M.P.
I urge you to read some parenting books and develop a consistent way of disciplining him. How to Talk So Kids Will Listen and Listen So Kids Will Talk by Adele Farber and Elaine Mazlish will help you communicate better with him. 1,2,3 Magic is another one that can help you develop a way of parenting. I also highly recommend Parenting Through Love and Logic by Foster Cline and ?
He needs a few firm rules with consistent consequences for disobeying them. The consequences should be as close to natural as you can make them. For example, when he talks back you can send/take him to his room and tell him he has to stay there until he can come out and apologize. Make and enforce this rule, calmly and without anger. You will have to repeat the same thing over and over until he knows you mean business.
Do you hit him when he misbehaves? If so, I suggest you'll have to stop hitting him. He's only doing what you've shown him to do when he disagrees.
First of all, I recommend that you stop thinking of him as rebelling. Instead consider that he's searching for boundaries, a normal step in maturation. By changing the way you think of him you will be better able to maintain your cool and not get upset with him. To be effective discipline needs to be given in a calm, firm but unemotional manner.
Give him approval every chance you get. Spend more time telling him what he's done right than what he's done wrong. He very much wants your approval. When he thinks good about himself he will be better able to be good. When possible reward good behavior and either ignore or provide a natural consequence for bad behavior.

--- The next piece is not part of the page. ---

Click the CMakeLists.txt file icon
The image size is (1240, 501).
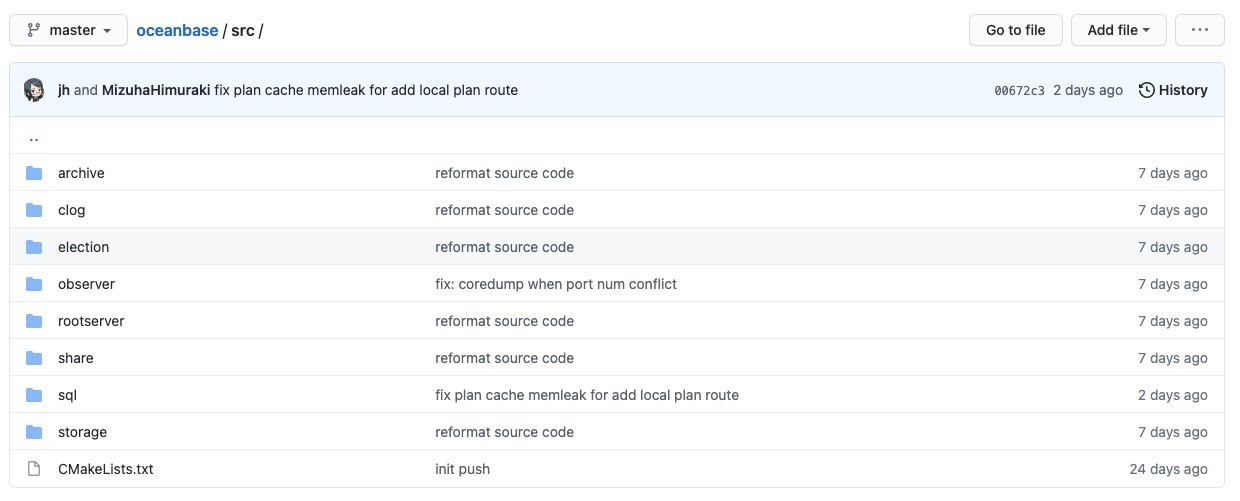coord(34,469)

I've found that I can end some behaviors by completely ignoring them. Whining is an example. I say, "I cannot hear you when you whine," the first few times/days. After that, I don't hear them. Same with name calling. I tell them, I don't respond to those names. When a child calls me a name, I turn and walk away. In my experience, most children call names or say mean things to get attention. When they don't get the attention they stop doing that and try something else.
Speaking of attention, your son needs lots of love and attention. Is it possible that his behavior has reached the point that most of your time with him is spent in anger and unhappiness? IF so, find ways to have fun with him. Give him attention when he's being good so that he doesn't have to act out to get your attention.
Parenting is the most difficult job we have and yet we don't get training to do it. This is why it's so important to take parenting classes and read parenting books and to ask questions on this site.
Provide opportunities for him to explore so that he won't have to do the dangerous things.